◆ **What is expected**
Copy every line of the records below word for word, keeping them in the same order.

◆ **Given information**

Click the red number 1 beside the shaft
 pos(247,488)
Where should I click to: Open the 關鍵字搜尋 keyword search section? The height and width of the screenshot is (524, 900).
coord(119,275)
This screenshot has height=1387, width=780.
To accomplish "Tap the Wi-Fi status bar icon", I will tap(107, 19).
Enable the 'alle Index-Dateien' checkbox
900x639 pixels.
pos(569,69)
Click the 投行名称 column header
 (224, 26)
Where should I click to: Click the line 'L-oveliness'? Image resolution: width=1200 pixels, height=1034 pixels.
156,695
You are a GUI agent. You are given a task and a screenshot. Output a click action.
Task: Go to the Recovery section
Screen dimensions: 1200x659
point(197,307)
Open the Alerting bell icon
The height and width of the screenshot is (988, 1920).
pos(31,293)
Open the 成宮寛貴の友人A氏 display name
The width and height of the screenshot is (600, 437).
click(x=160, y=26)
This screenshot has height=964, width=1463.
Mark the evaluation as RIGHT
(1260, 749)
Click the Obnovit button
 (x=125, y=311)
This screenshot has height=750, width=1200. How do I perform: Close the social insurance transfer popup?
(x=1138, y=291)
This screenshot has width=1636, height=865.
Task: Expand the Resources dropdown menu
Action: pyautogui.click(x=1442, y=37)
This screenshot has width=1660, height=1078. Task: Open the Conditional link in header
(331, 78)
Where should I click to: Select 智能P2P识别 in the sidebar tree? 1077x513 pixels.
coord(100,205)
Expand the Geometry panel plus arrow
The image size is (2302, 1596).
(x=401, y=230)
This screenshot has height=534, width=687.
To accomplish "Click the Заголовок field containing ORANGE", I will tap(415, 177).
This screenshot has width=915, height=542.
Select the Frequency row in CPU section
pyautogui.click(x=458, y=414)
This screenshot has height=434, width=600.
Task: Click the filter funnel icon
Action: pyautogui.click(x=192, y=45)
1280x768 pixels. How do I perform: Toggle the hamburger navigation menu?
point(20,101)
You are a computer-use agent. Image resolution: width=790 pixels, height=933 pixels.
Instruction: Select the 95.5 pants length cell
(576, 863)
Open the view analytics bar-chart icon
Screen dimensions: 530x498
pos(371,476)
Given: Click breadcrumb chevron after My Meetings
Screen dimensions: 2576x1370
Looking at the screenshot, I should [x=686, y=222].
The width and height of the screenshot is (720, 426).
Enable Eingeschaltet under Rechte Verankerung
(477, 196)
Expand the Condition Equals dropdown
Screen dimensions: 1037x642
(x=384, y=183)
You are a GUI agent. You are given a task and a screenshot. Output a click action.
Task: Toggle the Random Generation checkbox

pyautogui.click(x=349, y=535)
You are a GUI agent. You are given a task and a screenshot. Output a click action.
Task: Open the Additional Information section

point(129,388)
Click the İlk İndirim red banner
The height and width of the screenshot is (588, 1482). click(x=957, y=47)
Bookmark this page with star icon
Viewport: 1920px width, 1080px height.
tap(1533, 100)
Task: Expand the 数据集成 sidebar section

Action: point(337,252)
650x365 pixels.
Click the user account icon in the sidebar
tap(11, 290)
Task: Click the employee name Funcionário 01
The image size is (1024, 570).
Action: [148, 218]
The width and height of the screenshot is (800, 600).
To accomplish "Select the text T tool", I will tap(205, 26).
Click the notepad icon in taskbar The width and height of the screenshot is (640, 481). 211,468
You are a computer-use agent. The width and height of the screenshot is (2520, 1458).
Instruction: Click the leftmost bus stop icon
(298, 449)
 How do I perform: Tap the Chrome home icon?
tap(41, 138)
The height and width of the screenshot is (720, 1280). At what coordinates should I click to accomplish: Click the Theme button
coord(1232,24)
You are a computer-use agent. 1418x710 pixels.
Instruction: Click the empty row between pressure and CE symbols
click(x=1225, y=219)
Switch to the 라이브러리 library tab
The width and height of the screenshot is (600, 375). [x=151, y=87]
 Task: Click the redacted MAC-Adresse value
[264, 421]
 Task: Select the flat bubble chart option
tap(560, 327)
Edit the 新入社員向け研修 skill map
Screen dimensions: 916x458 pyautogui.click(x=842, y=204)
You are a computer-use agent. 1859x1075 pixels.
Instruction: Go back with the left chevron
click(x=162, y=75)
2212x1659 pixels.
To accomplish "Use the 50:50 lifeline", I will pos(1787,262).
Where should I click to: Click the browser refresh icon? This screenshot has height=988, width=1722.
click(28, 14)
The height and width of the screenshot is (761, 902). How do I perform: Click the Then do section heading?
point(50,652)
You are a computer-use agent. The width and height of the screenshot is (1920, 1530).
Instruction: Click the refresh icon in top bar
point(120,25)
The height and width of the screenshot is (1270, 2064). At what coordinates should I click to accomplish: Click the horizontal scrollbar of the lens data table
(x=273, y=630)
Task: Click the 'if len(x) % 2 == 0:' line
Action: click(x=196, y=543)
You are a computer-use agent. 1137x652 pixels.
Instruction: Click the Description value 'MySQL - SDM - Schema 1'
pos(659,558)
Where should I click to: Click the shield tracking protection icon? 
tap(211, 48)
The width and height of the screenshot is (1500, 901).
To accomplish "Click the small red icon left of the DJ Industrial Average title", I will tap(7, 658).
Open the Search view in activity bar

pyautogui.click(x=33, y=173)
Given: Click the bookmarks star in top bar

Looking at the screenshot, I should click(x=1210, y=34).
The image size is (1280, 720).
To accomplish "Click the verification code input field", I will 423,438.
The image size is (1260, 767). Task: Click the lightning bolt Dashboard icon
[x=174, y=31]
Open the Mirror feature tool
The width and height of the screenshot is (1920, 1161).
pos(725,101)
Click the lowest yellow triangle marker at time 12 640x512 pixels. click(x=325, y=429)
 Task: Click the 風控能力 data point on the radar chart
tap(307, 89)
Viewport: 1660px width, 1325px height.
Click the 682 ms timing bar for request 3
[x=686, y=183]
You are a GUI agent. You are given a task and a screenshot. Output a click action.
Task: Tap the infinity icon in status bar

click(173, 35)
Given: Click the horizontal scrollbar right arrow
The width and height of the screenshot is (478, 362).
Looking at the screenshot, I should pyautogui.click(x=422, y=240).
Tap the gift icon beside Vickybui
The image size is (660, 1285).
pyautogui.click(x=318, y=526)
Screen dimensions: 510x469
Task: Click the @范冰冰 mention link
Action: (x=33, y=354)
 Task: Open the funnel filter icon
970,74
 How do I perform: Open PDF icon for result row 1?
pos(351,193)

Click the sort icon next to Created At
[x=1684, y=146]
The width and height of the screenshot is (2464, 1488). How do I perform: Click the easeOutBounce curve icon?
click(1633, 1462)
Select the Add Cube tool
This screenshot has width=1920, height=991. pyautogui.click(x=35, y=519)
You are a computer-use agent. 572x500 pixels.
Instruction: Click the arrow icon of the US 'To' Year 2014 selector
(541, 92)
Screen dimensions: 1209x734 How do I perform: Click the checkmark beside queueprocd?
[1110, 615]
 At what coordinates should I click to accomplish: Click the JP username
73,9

◆ **Written solution**
Click the red number 1 beside the shaft
 pos(247,488)
Where should I click to: Open the 關鍵字搜尋 keyword search section? The height and width of the screenshot is (524, 900).
coord(119,275)
This screenshot has height=1387, width=780.
To accomplish "Tap the Wi-Fi status bar icon", I will tap(107, 19).
Enable the 'alle Index-Dateien' checkbox
900x639 pixels.
pos(569,69)
Click the 投行名称 column header
 (224, 26)
Where should I click to: Click the line 'L-oveliness'? Image resolution: width=1200 pixels, height=1034 pixels.
156,695
You are a GUI agent. You are given a task and a screenshot. Output a click action.
Task: Go to the Recovery section
Screen dimensions: 1200x659
point(197,307)
Open the Alerting bell icon
The height and width of the screenshot is (988, 1920).
pos(31,293)
Open the 成宮寛貴の友人A氏 display name
The width and height of the screenshot is (600, 437).
click(x=160, y=26)
This screenshot has height=964, width=1463.
Mark the evaluation as RIGHT
(1260, 749)
Click the Obnovit button
 (x=125, y=311)
This screenshot has height=750, width=1200. How do I perform: Close the social insurance transfer popup?
(x=1138, y=291)
This screenshot has width=1636, height=865.
Task: Expand the Resources dropdown menu
Action: pyautogui.click(x=1442, y=37)
This screenshot has width=1660, height=1078. Task: Open the Conditional link in header
(331, 78)
Where should I click to: Select 智能P2P识别 in the sidebar tree? 1077x513 pixels.
coord(100,205)
Expand the Geometry panel plus arrow
The image size is (2302, 1596).
(x=401, y=230)
This screenshot has height=534, width=687.
To accomplish "Click the Заголовок field containing ORANGE", I will tap(415, 177).
This screenshot has width=915, height=542.
Select the Frequency row in CPU section
pyautogui.click(x=458, y=414)
This screenshot has height=434, width=600.
Task: Click the filter funnel icon
Action: pyautogui.click(x=192, y=45)
1280x768 pixels. How do I perform: Toggle the hamburger navigation menu?
point(20,101)
You are a computer-use agent. Image resolution: width=790 pixels, height=933 pixels.
Instruction: Select the 95.5 pants length cell
(576, 863)
Open the view analytics bar-chart icon
Screen dimensions: 530x498
pos(371,476)
Given: Click breadcrumb chevron after My Meetings
Screen dimensions: 2576x1370
Looking at the screenshot, I should [x=686, y=222].
The width and height of the screenshot is (720, 426).
Enable Eingeschaltet under Rechte Verankerung
(477, 196)
Expand the Condition Equals dropdown
Screen dimensions: 1037x642
(x=384, y=183)
You are a GUI agent. You are given a task and a screenshot. Output a click action.
Task: Toggle the Random Generation checkbox

pyautogui.click(x=349, y=535)
You are a GUI agent. You are given a task and a screenshot. Output a click action.
Task: Open the Additional Information section

point(129,388)
Click the İlk İndirim red banner
The height and width of the screenshot is (588, 1482). click(x=957, y=47)
Bookmark this page with star icon
Viewport: 1920px width, 1080px height.
tap(1533, 100)
Task: Expand the 数据集成 sidebar section

Action: point(337,252)
650x365 pixels.
Click the user account icon in the sidebar
tap(11, 290)
Task: Click the employee name Funcionário 01
The image size is (1024, 570).
Action: [148, 218]
The width and height of the screenshot is (800, 600).
To accomplish "Select the text T tool", I will tap(205, 26).
Click the notepad icon in taskbar The width and height of the screenshot is (640, 481). 211,468
You are a computer-use agent. The width and height of the screenshot is (2520, 1458).
Instruction: Click the leftmost bus stop icon
(298, 449)
 How do I perform: Tap the Chrome home icon?
tap(41, 138)
The height and width of the screenshot is (720, 1280). At what coordinates should I click to accomplish: Click the Theme button
coord(1232,24)
You are a computer-use agent. 1418x710 pixels.
Instruction: Click the empty row between pressure and CE symbols
click(x=1225, y=219)
Switch to the 라이브러리 library tab
The width and height of the screenshot is (600, 375). [x=151, y=87]
 Task: Click the redacted MAC-Adresse value
[264, 421]
 Task: Select the flat bubble chart option
tap(560, 327)
Edit the 新入社員向け研修 skill map
Screen dimensions: 916x458 pyautogui.click(x=842, y=204)
You are a computer-use agent. 1859x1075 pixels.
Instruction: Go back with the left chevron
click(x=162, y=75)
2212x1659 pixels.
To accomplish "Use the 50:50 lifeline", I will pos(1787,262).
Where should I click to: Click the browser refresh icon? This screenshot has height=988, width=1722.
click(28, 14)
The height and width of the screenshot is (761, 902). How do I perform: Click the Then do section heading?
point(50,652)
You are a computer-use agent. The width and height of the screenshot is (1920, 1530).
Instruction: Click the refresh icon in top bar
point(120,25)
The height and width of the screenshot is (1270, 2064). At what coordinates should I click to accomplish: Click the horizontal scrollbar of the lens data table
(x=273, y=630)
Task: Click the 'if len(x) % 2 == 0:' line
Action: click(x=196, y=543)
You are a computer-use agent. 1137x652 pixels.
Instruction: Click the Description value 'MySQL - SDM - Schema 1'
pos(659,558)
Where should I click to: Click the shield tracking protection icon? 
tap(211, 48)
The width and height of the screenshot is (1500, 901).
To accomplish "Click the small red icon left of the DJ Industrial Average title", I will tap(7, 658).
Open the Search view in activity bar

pyautogui.click(x=33, y=173)
Given: Click the bookmarks star in top bar

Looking at the screenshot, I should click(x=1210, y=34).
The image size is (1280, 720).
To accomplish "Click the verification code input field", I will 423,438.
The image size is (1260, 767). Task: Click the lightning bolt Dashboard icon
[x=174, y=31]
Open the Mirror feature tool
The width and height of the screenshot is (1920, 1161).
pos(725,101)
Click the lowest yellow triangle marker at time 12 640x512 pixels. click(x=325, y=429)
 Task: Click the 風控能力 data point on the radar chart
tap(307, 89)
Viewport: 1660px width, 1325px height.
Click the 682 ms timing bar for request 3
[x=686, y=183]
You are a GUI agent. You are given a task and a screenshot. Output a click action.
Task: Tap the infinity icon in status bar

click(173, 35)
Given: Click the horizontal scrollbar right arrow
The width and height of the screenshot is (478, 362).
Looking at the screenshot, I should pyautogui.click(x=422, y=240).
Tap the gift icon beside Vickybui
The image size is (660, 1285).
pyautogui.click(x=318, y=526)
Screen dimensions: 510x469
Task: Click the @范冰冰 mention link
Action: (x=33, y=354)
 Task: Open the funnel filter icon
970,74
 How do I perform: Open PDF icon for result row 1?
pos(351,193)

Click the sort icon next to Created At
[x=1684, y=146]
The width and height of the screenshot is (2464, 1488). How do I perform: Click the easeOutBounce curve icon?
click(1633, 1462)
Select the Add Cube tool
This screenshot has width=1920, height=991. pyautogui.click(x=35, y=519)
You are a computer-use agent. 572x500 pixels.
Instruction: Click the arrow icon of the US 'To' Year 2014 selector
(541, 92)
Screen dimensions: 1209x734 How do I perform: Click the checkmark beside queueprocd?
[1110, 615]
 At what coordinates should I click to accomplish: Click the JP username
73,9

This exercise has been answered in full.